Cognitive behavioral therapy has been reported as effective in case of PLC in 2004 by Kasprisin [24]. The author analyzed the occurrence, impact, diagnosis, and neuroanatomic substrates underlying proposed mechanisms producing PLC were outlined and related to traditional drug treatment. An alternative cognitive therapy for PLC was developed to compensate for deficits resulting from structural lesions by strengthening undamaged pathways, which is achieved by superimposing volitional movement on muscles affected during an EI episode. Treatment of 17 patients showed significant reductions in PLC severity and occurrence in two to eight treatment sessions over one to three weeks, and in contrast to drug treatments, the effect was sustained at 3- to 6-month follow-up.

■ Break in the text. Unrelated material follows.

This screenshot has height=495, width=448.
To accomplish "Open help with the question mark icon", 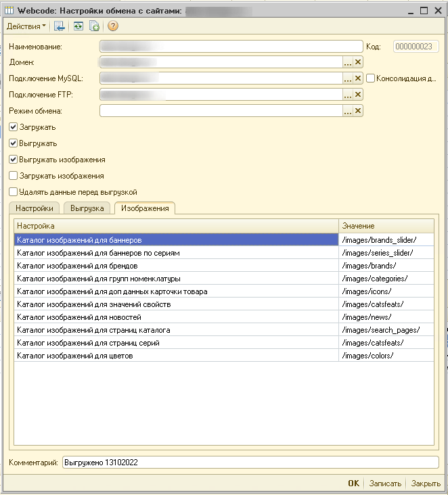I will [112, 26].
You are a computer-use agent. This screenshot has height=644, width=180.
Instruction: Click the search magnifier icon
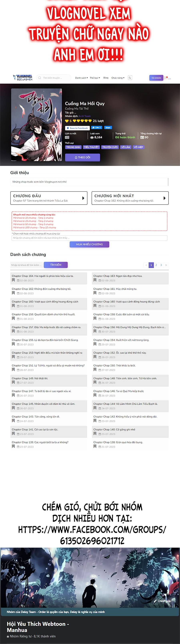point(40,78)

Finally, education of patients, families, and caregivers is an important component of the appropriate treatment of PLC. Crying associated with PLC may be incorrectly interpreted as depression; laughter may be embarrassing. It is therefore critical for families and caregivers to recognize the pathological nature of PLC. Above all, individuals affected should be reassured that PLC is an involuntary syndrome that can be managed.

Long-Term Prognosis

PLC has significant effects on quality of life. One U.S. survey of 399 patients with pseudobulbar affect and 653 control patients found significantly worse scores on measures of health status, quality of life and social and occupational functioning within the PBA group (REF1). For 24% of those surveyed, PBA was found to be a significant factor leading them to become housebound; for 9%, it was associated with being moved to supervise care

Evidence suggests that pharmacological treatment with antidepressants may reduce frequency of laughing and crying episodes, diminish episodes of tearfulness, reduce emotional lability and improve scores on the PLCS [REF4]. This effect does not appear to be specific to particular drugs or classes of drugs or to be dependent on differences between groups. However, evidence for treatment effects is mixed and little information relating to long-term prognosis is available.

Conclusion

Inappropriate emotional expression in the form of pathological laughing and crying manifest to a varying degree in a very wide range of neurological disorders. Psychiatrists, Neurologists, and all clinicians who come in contact with these patients population need to be aware of the organic basis of this behavior. One should not presume that this is a manifestation of psychiatric illness per sé, notwithstanding the observation that clinical psychiatric treatments (pharmacological and behavioral) may be effective in this condition. Furthermore the management of these patients adds a rich avenue to the future understanding of emotional behavior.